2. Study area and data acquisition 2.1. Study area The urban area of Park City, Utah (Fig. 1) is the study area selected for this study. Park City contains

the diversity of land cover types and surface materials that can be found in many western US cities. Many common vegetation communities such as Douglas fir, lodgepole pine, limber pine, ponderosa pine, white fir, blue spruce, and aspen are also found within the study area as introduced species, or naturally at higher elevations (Murphy, 1981). The elevation of this highland area ranges from 2076 (residential area) to 2657 m (mountain area). It provides a typical example of where rapid urbanization is spreading from lowlands to adjacent steep uplands creating hazardous situations such as avalanches, mudflows, and debris flows.

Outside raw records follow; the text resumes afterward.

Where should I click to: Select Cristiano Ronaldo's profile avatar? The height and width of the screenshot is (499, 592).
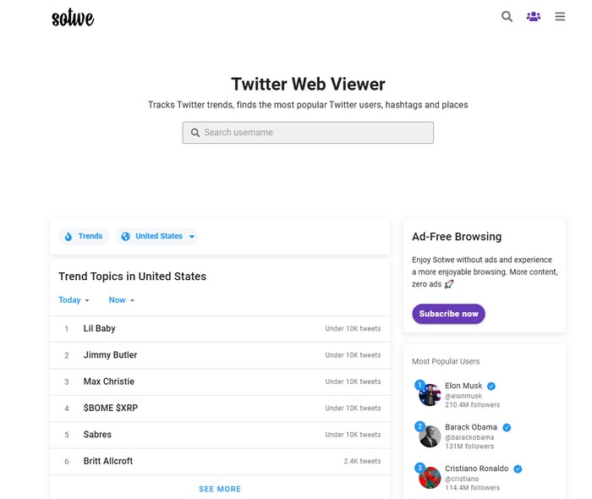click(x=430, y=478)
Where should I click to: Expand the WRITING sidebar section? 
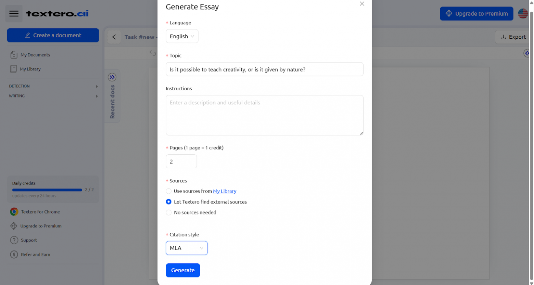(x=53, y=96)
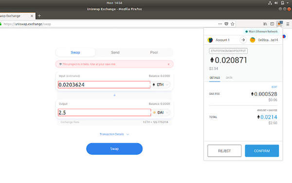Click the swap direction arrow between fields
Screen dimensions: 292x183
[x=114, y=95]
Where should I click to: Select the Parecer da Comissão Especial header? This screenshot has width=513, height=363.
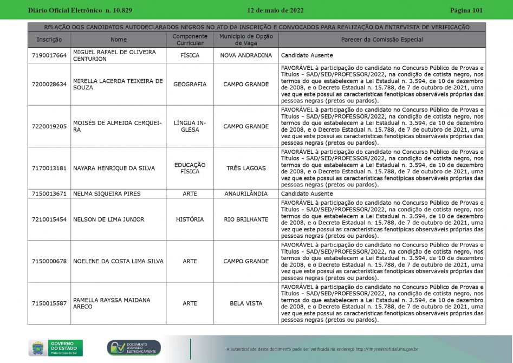(382, 40)
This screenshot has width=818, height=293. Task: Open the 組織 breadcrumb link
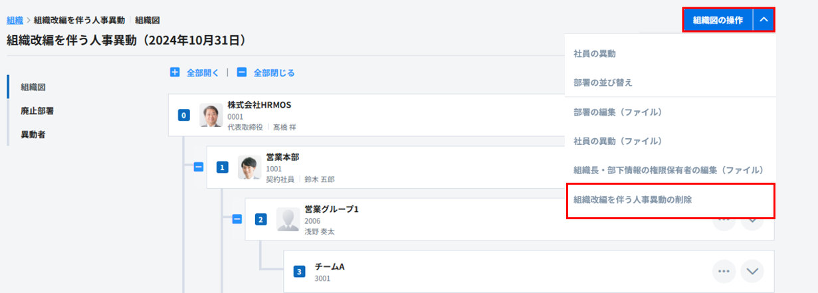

Results from this analysis should have application to other rapidly growing cities in mountainous, semi-arid regions of the world. 2.2. TOPSAR data product The airborne synthetic aperture radar (SAR) data product used in this study was acquired by the NASA/ JPL AIRSAR in TOPSAR mode (AIRSAR, 2003). The TOPSAR mode selected (XTI1) generated a C-band interferometric Digital Elevation Model (DEM), a Cband VV image (transmit and receive vertical polarization) along with L- and P-band fully polarimetric images. The integrated TOPSAR data product also consists of derived data types such as an incidence angle map and a C-band interferometric correlation map. All data files are in ground range projection and in range line format in which each record in the data file corresponds to constant along-track position (azimuth) and varying across-track position (range). The ground data projection is conducted using the DEM data derived from the C-band interferometry. The DEM data represent the elevation of the terrain above a spherical approximation to the WGS-84 ellipsoid with a 10-m pixel size. The data elevations agree to the map elevations (Draper and Dromedary Peak, 1:24,000 scale maps) within 3 –8 m. The TOPSAR data over Park City area were collected on 28 October 1998. The P-band data were collected at 20-MHz bandwidth corresponding to 6.7m resolution in the range direction. The C- and Lband data were collected at 40 MHz yielding a 3.3-m resolution. The resultant P-band data are in the slant range and are not co-registered with the other two frequencies due to difference in spatial resolution resulting from the wider bandwidth.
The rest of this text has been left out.